* [Task instructions]:
Copy out the lines from the one containing "The height and" through the one containing "(x=595, y=233)", both included, with every coordinate in the answers offset by 48. Keep the requests, and leave out the pictures.

* [Data extract]:
....................
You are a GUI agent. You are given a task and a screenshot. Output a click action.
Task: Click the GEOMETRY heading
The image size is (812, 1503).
....................
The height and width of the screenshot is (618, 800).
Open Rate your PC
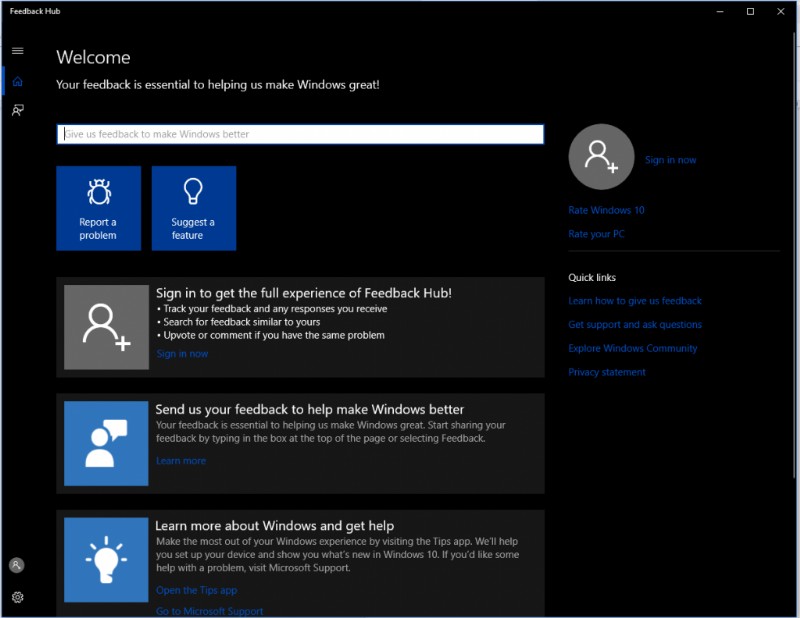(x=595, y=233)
....................
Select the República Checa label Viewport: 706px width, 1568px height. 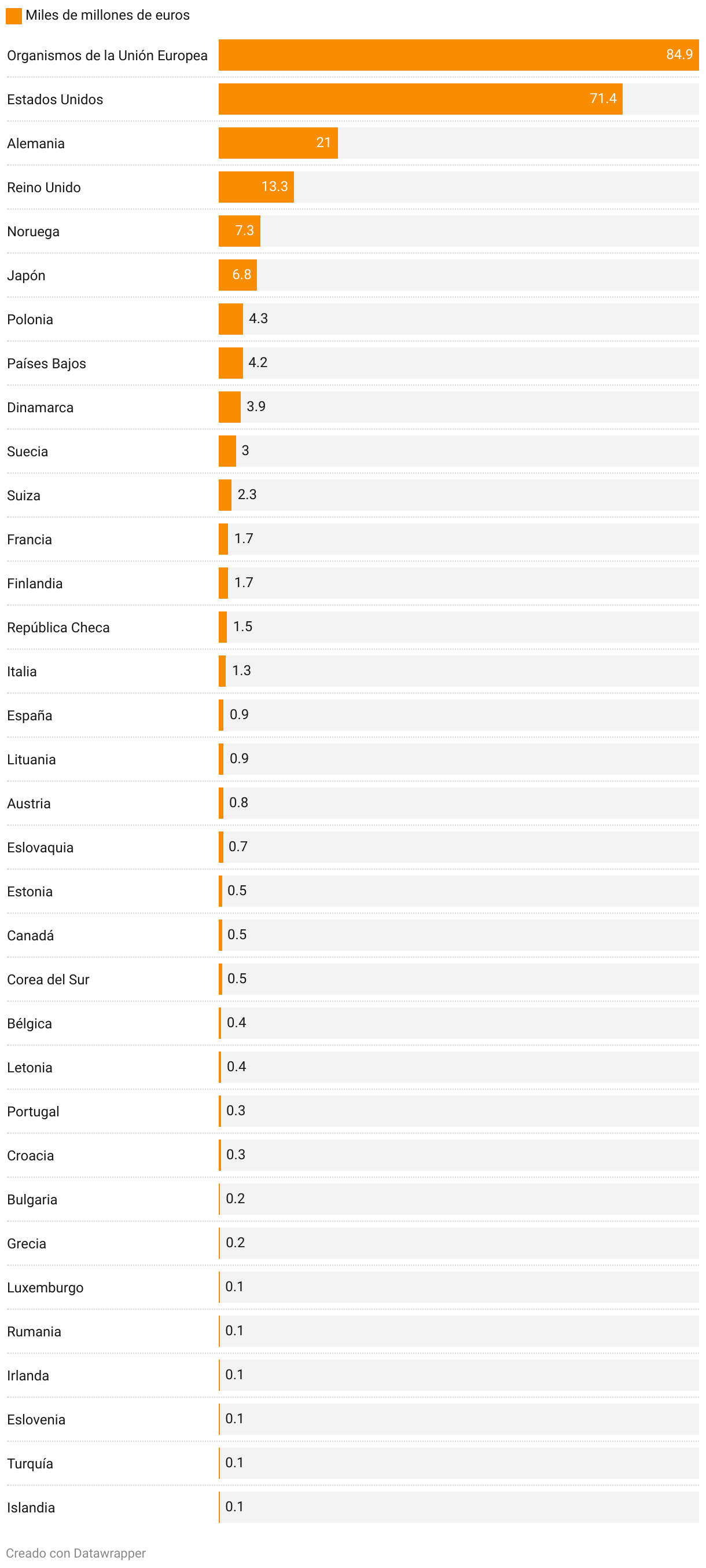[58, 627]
....................
* [Full solution]:
The height and width of the screenshot is (618, 800).
Open Rate your PC
(x=643, y=281)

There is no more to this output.